Adam juega con la idea de cambiar un archivo abierto en el ordenador de su madre. La noción de pervertir las palabras para reconvertirlas en arma política o demagógica a conveniencia. “Había una suerte de poder especial en reconvertir el lenguaje, en redistribuir las voces, en cambiar el principio de su diseño, tenues chispas de un significado alternativo a la sombra del sentido original, del relato. Era un poder real y, al mismo tiempo, muy débil, como una señal remota. Escribió unos cuantos tercetos más, ninguno de ellos especialmente bueno; pero el proceso de componerlos, de permitir que alguna otra fuerza los compusiera a través suyo, le relajó un poco, como una especie de meditación. Cerró el documento haciendo clic en «No» a la pregunta de «¿Desea guardar los cambios?»” (pp. 247-48, mi traducción)
Jonathan, el padre de Adam, entra en el Metropolitan Museum of Art de Nueva York tras haber ingerido LSD: "Entonces llegamos ante La Madonna y el niño de Duccio, donde nos plantamos durante varios minutos, y mientras lo mirábamos la mandíbula se me tensaba y destensaba. Normalmente los cuadros antiguos me aburrían; este me hizo pararme en seco. La presciencia en la expresión de la mujer, como si pudiera anticipar una repetición distante. El extraño parapeto debajo de las figuras, y cómo enlazaba el mundo sagrado con el mundo del público. Por un instante me parecía plano el fondo dorado, y al momento veía en él profundidades. Pero lo que de verdad me fascinaba, lo que de verdad me conmovía, no estaba en el cuadro: era cómo el borde inferior del marco original había quedado marcado por quemaduras de velas. Vestigios de un medio de iluminación más antiguo, la sombra de la devoción." (p. 46, mi traducción)
En la parte que cierra el libro, Adam y su esposa, que tienen dos hijas (como Lerner en la vida real) participa en una protesta en un edificio del ICE en Nueva York. Tras salir del edificio, su hija está dibujando corazoncitos en el pavimento con una tiza, y un policía le conmina a impedir que la niña pintarrajee lo que es “propiedad gubernamental”. Tras un intercambio con el representante de la ley, y cuando el policía le da una última oportunidad para que le diga a su hija Luna que deje de dibujar, Adam le responde que la niña nunca le hace caso, que las palabras no sirven: «…ya ves usted los zapatos que lleva puestos. ¿Tiene usted críos? Porque yo, es que no tengo autoridad alguna, es eso lo que estoy intentando decirle, no tengo ninguna autoridad sobre estos críos. ¿Tiene usted la autoridad? ¿De dónde le viene a usted la autoridad, me lo puede repetir?» (p. 281, mi traducción)

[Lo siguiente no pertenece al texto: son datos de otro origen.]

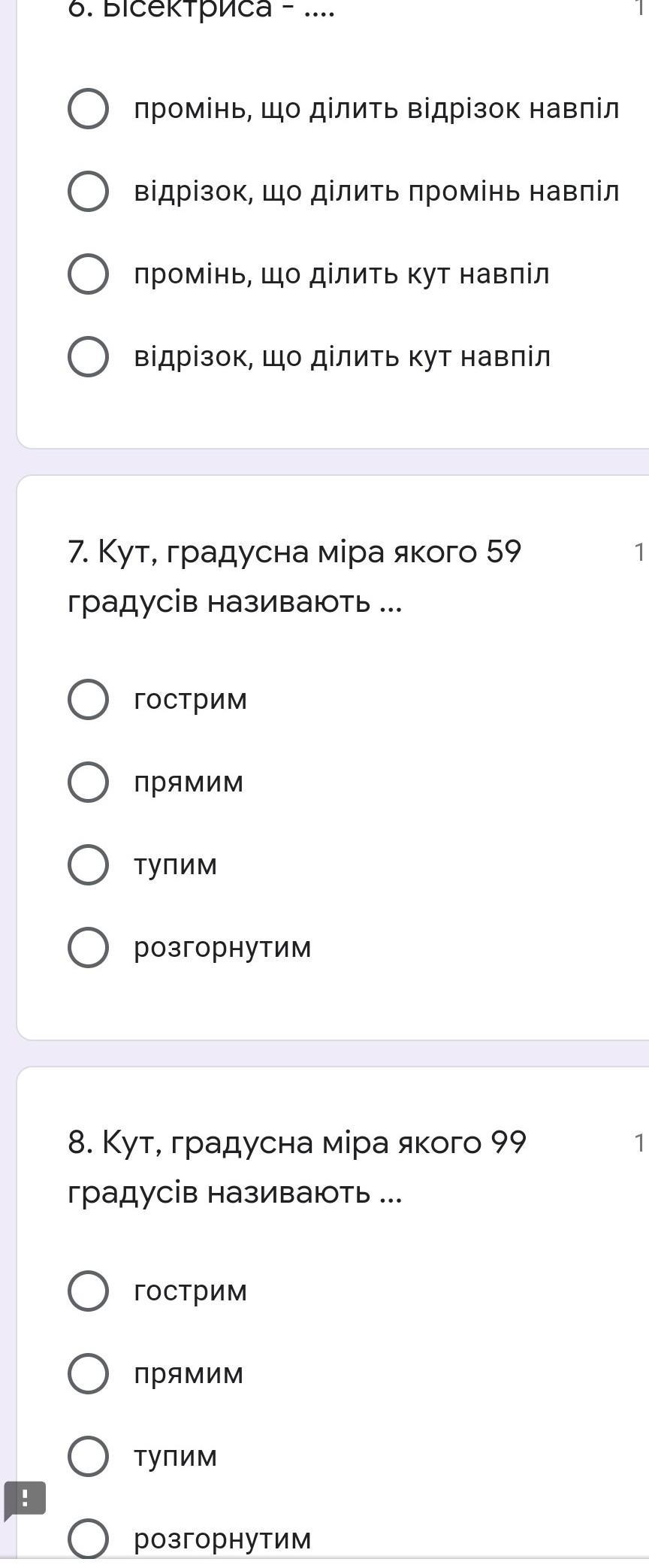Mark 'тупим' radio in question 7
This screenshot has height=1568, width=649.
click(88, 864)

El intercambio concluye sin más incidentes. Pero unas cuantas páginas antes, Adam cuenta un desagradable desencuentro con el padre de un niño al que podríamos denominar ‘protofascista’. En un parque neoyorquino al que lleva a sus hijas, el niño se ha subido al tobogán y ni baja ni permite que otros niños utilicen el tobogán. «No se admiten niñas feas y estúpidas», dice. Tras intentar razonar con el padre de la criatura y ser ignorado y menospreciado, Adam cita a Wordsworth (“El niño es el padre del hombre”) y entre paréntesis añade: “Yo ayudé a crearla, a Ivanka, mi hija, Ivanka, que mide un metro ochenta, tiene un cuerpo fabuloso, ha ganado muchísimo dinero. Porque cuando eres una estrella, te dejan hacerlo. Puedes hacer cualquier cosa. Tienes la autoridad. Una luna o una estrella muerta infinitamente densa suspendida en el firmamento del sótano.”

Harto de la despectiva actitud del padre de la criatura, Adam se enfrenta directamente: “¿Me está usted ignorando?, le pregunté, algo necio por mi parte. El padre levantó la vista y me miró, ambos éramos ya dos padres malos, y dijo: no pienso hablar más con usted; le he pedido que me deje en paz, ahora le estoy diciendo que se vaya a tomar por saco. Solamente cuando oí el ruido que hizo al caer en el asfalto fui consciente de que le había quitado el teléfono de las manos con un manotazo.” (p. 270, mi traducción)

Conmigo no tendría ese problema, debo añadir. No tengo teléfono móvil ni lo quiero.

Un estupendo libro, no defrauda de ninguna manera. Lerner continúa produciendo novelas absorbentes, repletas de ideas originales y urgentes.